On Wed, 29 Dec 2004 07:37:25 -0500, George Macdonald
<fammacd=!SPAM^nothanks@tellurian.com> wrote:

>On Tue, 28 Dec 2004 10:04:21 -0500, Keith R. Williams <krw@att.bizzzz>
>wrote:
>
>>Interesting. If someone has to "gobble" them up to make production,
>>something's wrong somewhere. Inventory costs $$.
>
>Ramp-up for roll-out?? I've seen AMD docs which say those are made in
>Dresden but I though they didn't have any 90nm there yet??

Dresden does indeed have 90nm production up and running and that is
exactly where all of the Athlon64, Opteron and Sempr0n chips are
coming from. I don't know what percentage of wafer starts are 90nm
vs. 130nm, though we may get some hints in a few weeks when AMD
announces their end-of-year results.

> It had occurred
>to me that if they came from East Fishkill, maybe AMD had hit the limit on
>their wafer "ration" there... for whatever reason.

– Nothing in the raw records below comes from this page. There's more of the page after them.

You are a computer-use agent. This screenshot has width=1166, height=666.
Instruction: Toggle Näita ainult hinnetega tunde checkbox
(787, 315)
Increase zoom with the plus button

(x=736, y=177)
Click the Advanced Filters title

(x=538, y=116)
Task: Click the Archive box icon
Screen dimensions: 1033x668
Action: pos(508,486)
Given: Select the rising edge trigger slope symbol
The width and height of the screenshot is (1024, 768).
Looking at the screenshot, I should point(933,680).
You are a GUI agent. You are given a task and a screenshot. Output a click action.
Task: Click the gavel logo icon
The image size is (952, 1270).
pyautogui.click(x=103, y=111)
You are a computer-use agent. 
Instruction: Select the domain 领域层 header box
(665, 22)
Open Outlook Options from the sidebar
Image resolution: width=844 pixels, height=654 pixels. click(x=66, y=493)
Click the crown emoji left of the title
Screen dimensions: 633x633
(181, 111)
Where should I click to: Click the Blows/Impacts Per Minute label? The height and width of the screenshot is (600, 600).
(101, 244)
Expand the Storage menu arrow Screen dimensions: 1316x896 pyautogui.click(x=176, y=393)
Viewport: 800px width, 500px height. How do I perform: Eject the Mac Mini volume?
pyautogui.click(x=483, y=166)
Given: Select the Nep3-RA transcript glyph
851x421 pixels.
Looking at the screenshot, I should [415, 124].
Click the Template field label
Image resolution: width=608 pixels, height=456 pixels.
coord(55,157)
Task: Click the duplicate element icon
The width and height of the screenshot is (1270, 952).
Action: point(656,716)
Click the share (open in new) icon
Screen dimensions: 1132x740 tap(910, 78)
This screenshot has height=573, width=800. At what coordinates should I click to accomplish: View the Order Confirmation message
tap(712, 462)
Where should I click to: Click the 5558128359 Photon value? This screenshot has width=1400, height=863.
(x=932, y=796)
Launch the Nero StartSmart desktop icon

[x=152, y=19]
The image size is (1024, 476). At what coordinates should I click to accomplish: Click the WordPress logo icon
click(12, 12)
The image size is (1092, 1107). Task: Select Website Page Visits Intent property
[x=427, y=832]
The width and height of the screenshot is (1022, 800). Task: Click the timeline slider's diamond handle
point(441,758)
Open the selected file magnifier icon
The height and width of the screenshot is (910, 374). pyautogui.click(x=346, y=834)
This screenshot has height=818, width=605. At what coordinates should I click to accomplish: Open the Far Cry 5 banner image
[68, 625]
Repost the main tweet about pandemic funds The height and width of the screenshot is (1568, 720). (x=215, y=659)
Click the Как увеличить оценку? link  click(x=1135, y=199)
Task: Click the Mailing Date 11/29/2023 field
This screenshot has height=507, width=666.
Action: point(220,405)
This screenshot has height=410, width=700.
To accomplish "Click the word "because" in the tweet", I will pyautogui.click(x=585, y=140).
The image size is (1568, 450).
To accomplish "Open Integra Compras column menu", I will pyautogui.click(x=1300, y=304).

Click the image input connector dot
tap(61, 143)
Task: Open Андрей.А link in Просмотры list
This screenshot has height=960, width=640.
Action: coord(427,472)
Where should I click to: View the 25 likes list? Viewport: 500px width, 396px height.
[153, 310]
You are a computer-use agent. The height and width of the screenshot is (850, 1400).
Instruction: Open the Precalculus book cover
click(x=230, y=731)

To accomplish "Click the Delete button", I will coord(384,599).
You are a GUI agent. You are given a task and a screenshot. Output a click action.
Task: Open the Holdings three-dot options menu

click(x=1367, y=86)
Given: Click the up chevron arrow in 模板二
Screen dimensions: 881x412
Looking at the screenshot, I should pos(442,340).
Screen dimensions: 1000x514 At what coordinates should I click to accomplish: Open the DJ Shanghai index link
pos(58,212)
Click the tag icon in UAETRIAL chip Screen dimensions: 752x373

To the best of my knowledge there is currently no volume production of
any Athlon64, Opteron or Sempr0n chips at E. Fishkill. Maybe a few
test wafers here and there, but I think for the time being it's mainly
just an R&D setup and maybe a backup plan if they have any major
troubles with 90nm production at Dresden.

My understanding of the deal between IBM and AMD was that it was
mainly going to be for future 65nm production.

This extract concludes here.